Cosa offre Clicks Communicator tra display e tastiera
Partiamo dalle specifiche, perché qui c’è parecchio da raccontare. Communicator monta un display OLED da 4,03 pollici, una diagonale piccola che lo distingue subito dalla massa di smartphone con schermi sempre più larghi. Sotto, ovviamente, la protagonista assoluta: una tastiera fisica con barra spaziatrice che integra lo scanner per le impronte digitali. Una soluzione intelligente, che recupera lo spazio senza rinunciare alla sicurezza.
Non finisce lì. Sul dispositivo trovano posto un tasto dedicato chiamato “prompt”, un LED Signal Light, tre microfoni e una coppia di altoparlanti a fuoco frontale. Il video mostra anche il retro rimovibile, che nasconde gli slot per SIM e microSD. Una scelta rara di questi tempi, e proprio per questo apprezzabile, soprattutto nel 2026 quando ormai quasi nessuno offre più l’espansione di memoria fisica.
C’è però un dettaglio che lascia un po’ l’amaro in bocca. Nonostante il backplate si possa togliere, la batteria non è rimovibile. Per chi sognava un telefono pensato davvero per la riparabilità e per durare nel tempo, si tratta di un’occasione persa. Togliere la cover e poi non poter sostituire la batteria sembra quasi una contraddizione.

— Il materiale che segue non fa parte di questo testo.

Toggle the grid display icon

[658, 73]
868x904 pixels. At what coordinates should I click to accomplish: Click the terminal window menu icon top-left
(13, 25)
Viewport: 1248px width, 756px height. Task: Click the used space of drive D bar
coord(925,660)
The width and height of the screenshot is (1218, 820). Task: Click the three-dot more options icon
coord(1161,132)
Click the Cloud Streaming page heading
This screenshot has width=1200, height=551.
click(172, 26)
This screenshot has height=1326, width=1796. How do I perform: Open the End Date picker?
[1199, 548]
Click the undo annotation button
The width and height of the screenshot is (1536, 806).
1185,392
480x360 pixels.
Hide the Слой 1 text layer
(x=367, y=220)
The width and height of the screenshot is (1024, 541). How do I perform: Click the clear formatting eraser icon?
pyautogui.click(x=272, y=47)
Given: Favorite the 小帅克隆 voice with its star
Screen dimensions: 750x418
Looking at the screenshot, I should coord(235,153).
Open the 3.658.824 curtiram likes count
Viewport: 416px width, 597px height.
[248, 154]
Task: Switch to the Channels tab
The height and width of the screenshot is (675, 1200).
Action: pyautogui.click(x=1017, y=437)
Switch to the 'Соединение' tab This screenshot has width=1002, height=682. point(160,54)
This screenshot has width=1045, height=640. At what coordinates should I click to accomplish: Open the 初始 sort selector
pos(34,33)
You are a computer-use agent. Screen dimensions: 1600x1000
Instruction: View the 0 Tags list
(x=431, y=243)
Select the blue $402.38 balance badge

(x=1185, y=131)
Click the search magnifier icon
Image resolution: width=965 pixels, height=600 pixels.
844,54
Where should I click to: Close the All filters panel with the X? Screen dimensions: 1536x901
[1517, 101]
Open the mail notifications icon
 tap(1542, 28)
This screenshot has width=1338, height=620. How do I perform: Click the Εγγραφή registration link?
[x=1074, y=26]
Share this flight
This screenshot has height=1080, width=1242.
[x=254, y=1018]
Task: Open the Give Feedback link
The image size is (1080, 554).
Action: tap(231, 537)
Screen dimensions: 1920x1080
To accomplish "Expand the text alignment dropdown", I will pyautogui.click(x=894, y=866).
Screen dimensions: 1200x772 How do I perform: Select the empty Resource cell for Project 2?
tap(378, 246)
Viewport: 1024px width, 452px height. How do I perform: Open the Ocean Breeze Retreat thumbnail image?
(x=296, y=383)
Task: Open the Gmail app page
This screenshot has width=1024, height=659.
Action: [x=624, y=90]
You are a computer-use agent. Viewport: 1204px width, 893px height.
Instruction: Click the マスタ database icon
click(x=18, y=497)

Software ancora acerbo e prezzo da definire
Sul fronte del software siamo ancora in una fase molto iniziale. Lo si capisce da piccoli dettagli, come il foro per la fotocamera frontale che copre parzialmente l’orologio nella barra di stato. Roba che verrà sistemata, certo, ma che racconta bene lo stato dei lavori.
La home screen gira su Niagara Launcher, con le app preferite in cima e la lista alfabetica che compare scorrendo verso il basso. Una scelta perfettamente in linea con l’anima minimalista del prodotto, pensato per chi vuole un telefono essenziale e poco dispersivo.